What is required
Only an exact copy of every record counts as an answer.

Data in this exercise

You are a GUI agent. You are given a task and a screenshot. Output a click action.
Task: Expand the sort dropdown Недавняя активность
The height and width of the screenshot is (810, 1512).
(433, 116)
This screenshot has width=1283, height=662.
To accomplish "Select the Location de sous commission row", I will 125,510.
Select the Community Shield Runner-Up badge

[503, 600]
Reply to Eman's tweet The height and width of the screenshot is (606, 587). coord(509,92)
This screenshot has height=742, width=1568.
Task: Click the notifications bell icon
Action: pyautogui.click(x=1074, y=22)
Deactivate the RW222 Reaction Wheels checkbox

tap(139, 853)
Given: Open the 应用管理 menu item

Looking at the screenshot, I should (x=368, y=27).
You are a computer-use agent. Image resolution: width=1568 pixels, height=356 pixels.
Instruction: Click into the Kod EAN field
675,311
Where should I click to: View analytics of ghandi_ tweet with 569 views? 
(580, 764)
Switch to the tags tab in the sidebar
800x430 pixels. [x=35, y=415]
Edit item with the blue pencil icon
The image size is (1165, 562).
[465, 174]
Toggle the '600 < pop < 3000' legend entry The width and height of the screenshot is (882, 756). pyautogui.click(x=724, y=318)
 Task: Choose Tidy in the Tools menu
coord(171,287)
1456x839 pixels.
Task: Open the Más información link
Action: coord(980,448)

Solution to the exercise
You are a GUI agent. You are given a task and a screenshot. Output a click action.
Task: Expand the sort dropdown Недавняя активность
The height and width of the screenshot is (810, 1512).
(433, 116)
This screenshot has width=1283, height=662.
To accomplish "Select the Location de sous commission row", I will 125,510.
Select the Community Shield Runner-Up badge

[503, 600]
Reply to Eman's tweet The height and width of the screenshot is (606, 587). coord(509,92)
This screenshot has height=742, width=1568.
Task: Click the notifications bell icon
Action: pyautogui.click(x=1074, y=22)
Deactivate the RW222 Reaction Wheels checkbox

tap(139, 853)
Given: Open the 应用管理 menu item

Looking at the screenshot, I should (x=368, y=27).
You are a computer-use agent. Image resolution: width=1568 pixels, height=356 pixels.
Instruction: Click into the Kod EAN field
675,311
Where should I click to: View analytics of ghandi_ tweet with 569 views? 
(580, 764)
Switch to the tags tab in the sidebar
800x430 pixels. [x=35, y=415]
Edit item with the blue pencil icon
The image size is (1165, 562).
[465, 174]
Toggle the '600 < pop < 3000' legend entry The width and height of the screenshot is (882, 756). pyautogui.click(x=724, y=318)
 Task: Choose Tidy in the Tools menu
coord(171,287)
1456x839 pixels.
Task: Open the Más información link
Action: coord(980,448)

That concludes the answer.